Head north over the hills and past Universal Studios, and you’ll reach North Hollywood, which is named as such so you forget that there’s a mountain range between it and Hollywood. The once gritty Valley suburb now boasts its own pedestrian and transit-friendly arts district dotted with small performance spaces.

We pronounce some Spanish proper names with a Midwestern accent.
Photograph: Shutterstock

6. We pronounce some Spanish proper names with a Midwestern accent.

Midwesterners first started flooding into Los Angeles in the late 1800s, and the city’s Spanish-derived names haven’t been the same since then.

Forget everything you know about the Spanish language and instead pronounce all of L.A.’s landmarks with the haughtiest American accent possible. That means San Pedro becomes “San PEE-droh,” Sepulveda sounds like “Suh-PULL-veh-duh” and Los Feliz is—somewhat controversially—“Los FEE-lisz.” Rodeo (“Roh-DAY-oh”) is one of the few exceptions. Look out for some non-Spanish outliers, too, like Wilshire (“WILL-sher”) and the Broad (rhymes with “ode”).
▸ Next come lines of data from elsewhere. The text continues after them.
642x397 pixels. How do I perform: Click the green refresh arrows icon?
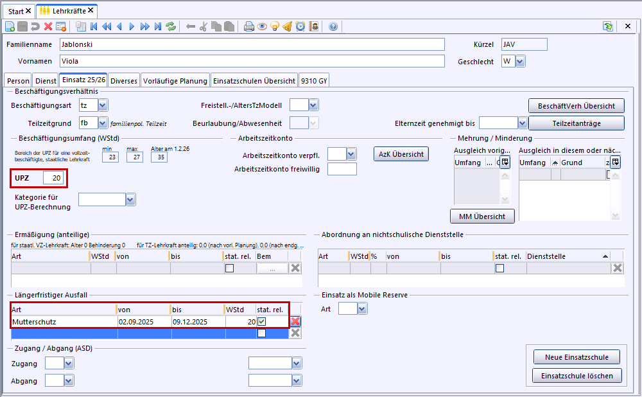point(171,26)
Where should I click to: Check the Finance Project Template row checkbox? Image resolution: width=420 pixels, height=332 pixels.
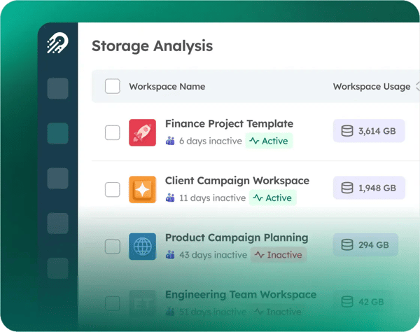113,132
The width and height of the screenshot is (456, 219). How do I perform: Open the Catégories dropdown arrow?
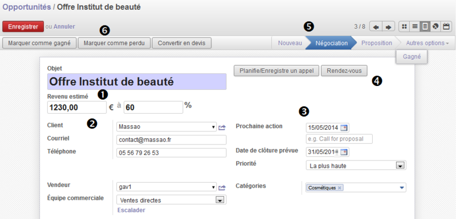click(402, 188)
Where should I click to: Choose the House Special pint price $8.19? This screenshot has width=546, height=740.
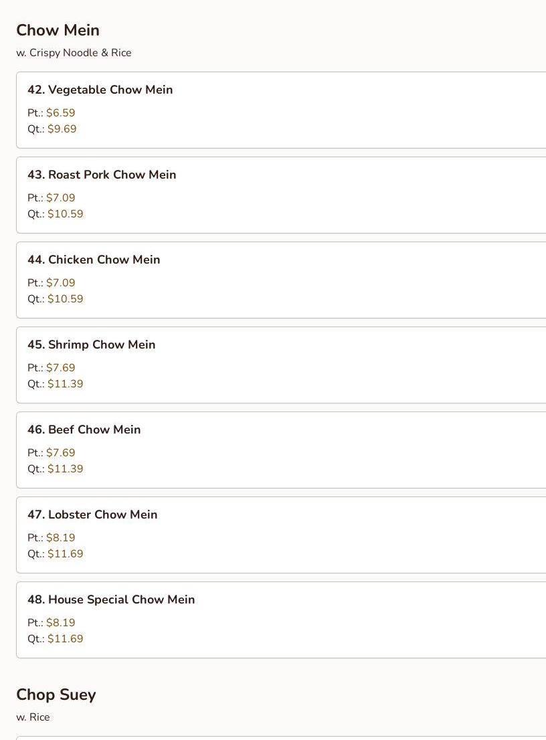click(x=60, y=622)
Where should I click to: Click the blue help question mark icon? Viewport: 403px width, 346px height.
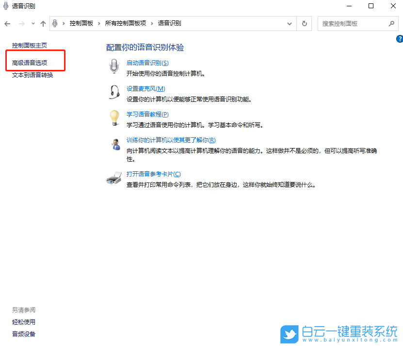point(400,38)
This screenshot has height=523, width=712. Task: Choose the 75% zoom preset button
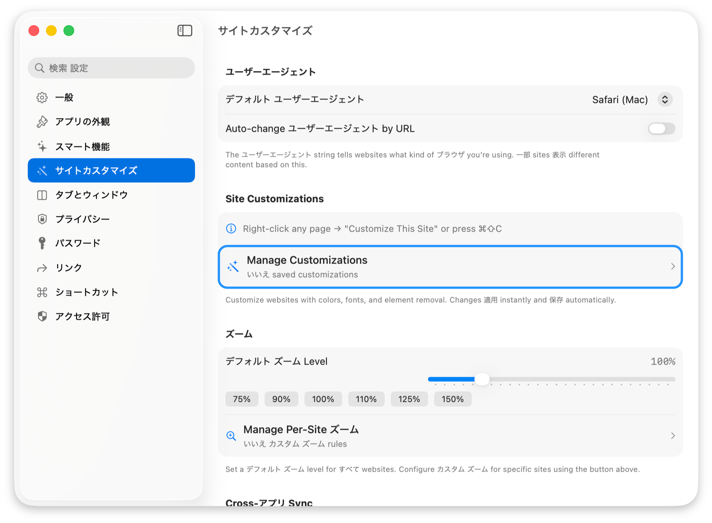[242, 399]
The most memorable destinations aren’t the most famous ones.
Photograph: Courtesy Unsplash/Lisha Riabinina

7. The most memorable destinations aren’t the most famous ones.
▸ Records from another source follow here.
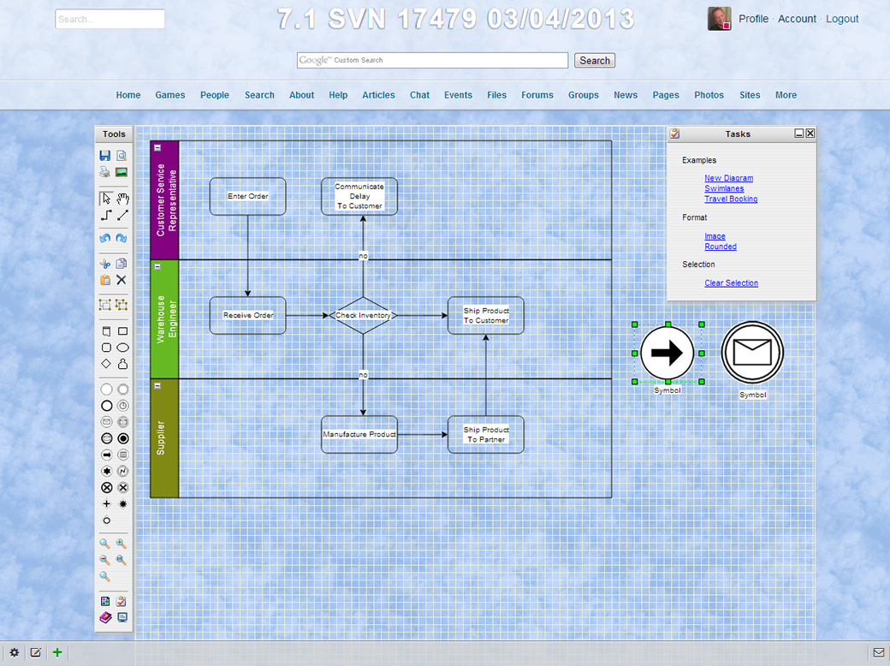Click the Print icon in Tools
The height and width of the screenshot is (666, 890).
pos(105,172)
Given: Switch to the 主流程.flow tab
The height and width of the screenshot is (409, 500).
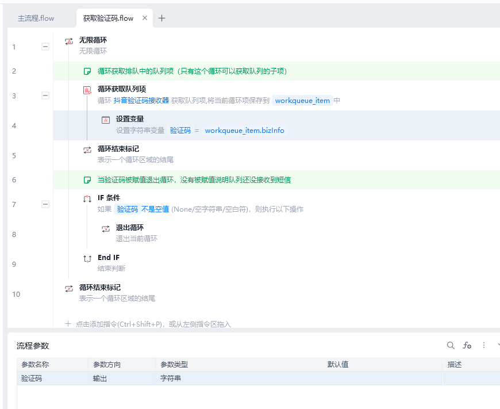Looking at the screenshot, I should pyautogui.click(x=36, y=18).
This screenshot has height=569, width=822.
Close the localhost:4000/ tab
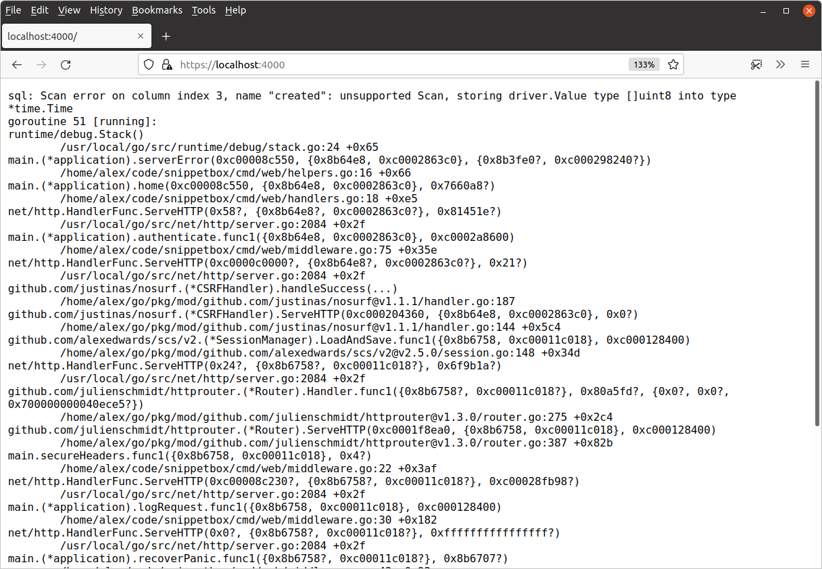(x=141, y=36)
The Hollywood Walk of Fame and Venice Boardwalk are so much seedier than you would expect. We’re not proud to admit it, but some of L.A.’s most popular destinations are a bit of a letdown. We’re not saying you should skip Rodeo Drive and the Hollywood Sign if seeing them is important to you, but do consider going beyond the as-seen-on-reality-TV locales.

For us, an ideal first fling with L.A. would involve an afternoon atop the Getty Center or at the Huntington Library, lunch at Grand Central Market or by the beach, sunset at Zuma or El Matador State Beach and an evening spent gazing out on the city from the Griffith Observatory. If you’re really looking to get to know the city, this entire story of things to do will keep you busy.

It’s always sunny, sometimes hot and usually “cold.”
Photograph: Courtesy Unsplash/Jessica Christian

8. It’s always sunny, sometimes hot and usually “cold.”

Aside from some morning fog (dubbed May Gray and June Gloom in their requisite months), you can expect it to be sunny almost 300 days out of the year. Unless there’s a tropical storm hitting northern Mexico, you won’t see a drop of rain in the summer. In the winter, there might just be a handful of rainy days (or, more rarely, a week straight of precipitation).

When the sun’s out, it can get pretty toasty, especially in the summer and fall, and particularly in the Valley (streaks of Santa Ana Wind days bring triple-digital temperatures during the day). But at night, you’ll really regret wearing shorts as you learn that 70 degrees doesn’t actually feel warm at all. Oh, and the ocean? The water temperature barely breaks 70 degrees in the summer.

So to sum it up: Lather on sunscreen, bring a hat, leave the umbrella and carry around a sweatshirt.

Los Angeles is like no other city.
Photograph: Courtesy Unsplash/Cameron Venti

9. Los Angeles is like no other city.

You can keep it casual and wear flip-flops seemingly anywhere. Bar hopping isn’t feasible in most neighborhoods—and last call is an “early” 2am—but you’re never far from a fantastic hiking trail. You’ll have to make reservations for République or Bestia weeks in advance, but you can stumble up to the Taco Zone Truck for a heaven-sent 2am taco. It’s possible to surf in the morning, ski in the afternoon and make it to Disneyland just in time for fireworks. Los Angeles is an amazing place once you learn to embrace everything it has to offer, contradictions and all.